Manque de respect envers les croyants, pour Mgr Rougé
Membre du Conseil permanent de la CEF, Mgr Matthieu Rougé considère que « les 3 lignes sèches et lapidaires du Premier ministre à propos des cultes sont inacceptables ». « Il y a un défaut de respect des croyants et de la liberté religieuse qui est incompréhensible » a indiqué l’évêque de Nanterre dans une interview accordée à KTO.
L’Eglise est « solidaire » de l’effort collectif dans la lutte contre la pandémie. Il invite cependant à ne pas entrer dans un esprit de révolte, mais à être « fermes et paisibles » pour exprimer combien les catholiques sont choqués de voir comment la question des cultes est traitée dans cette crise.
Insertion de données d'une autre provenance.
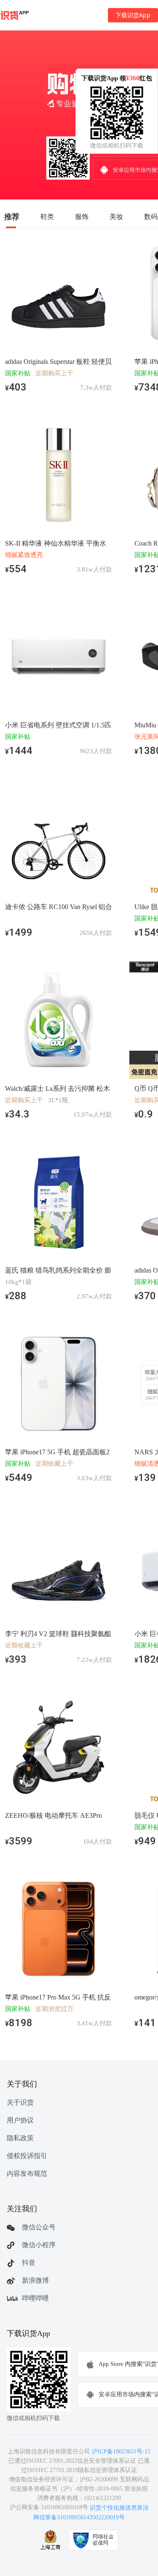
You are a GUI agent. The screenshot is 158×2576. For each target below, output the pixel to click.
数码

Dans les heures qui ont suivi l’annonce du Premier ministre, plusieurs évêques se sont exprimés. « La confiance ne semble pas être accordée aux fidèles et aux prêtres pour faire preuve de prudence et de responsabilité » regrette Mgr Aumônier. L’évêque de Versailles se donne quelques jours pour « faire face avec vigueur et créativité au nouveau contexte » et invite ce que les décisions gouvernementales restent ouvertes à un vrai dialogue.
Après un cri d'alarme lancé la semaine dernière, Mgr Robert Le Gall, archevêque de Toulouse, craint que des célébrations « clandestines » se mettent en place en raison de cette règle drastique qui suscite son indignation. « Si la vie économique est vitale, la nourriture de la foi l'est tout autant » explique l'ancien père abbé bénédictin. « La vie sacramentelle doit repartir elle aussi ! Elle est pour nous vitale, alimentaire ». Mgr Ginoux proteste également contre cette décision. « Evêques, nous ne pouvons admettre que le gouvernement nie notre spécificité de la vie spirituelle de nos fidèles. Aucun gouvernement français ne l’a fait » a écrit l’évêque de Montauban sur Twitter.
L’archevêque de Chambéry a envoyé un mail aux forces vives de l’Eglise en Savoie. Il leur a exprimé son incompréhension devant cette décision. « Pourquoi cette différence de traitement qui s’apparente à une ségrégation injustifiée ? » s’interroge-t-il. « Ne soyons pas étonnés si la tension monte dans les familles croyantes, catholiques ou autres, et surtout du côté des jeunes adultes ! ».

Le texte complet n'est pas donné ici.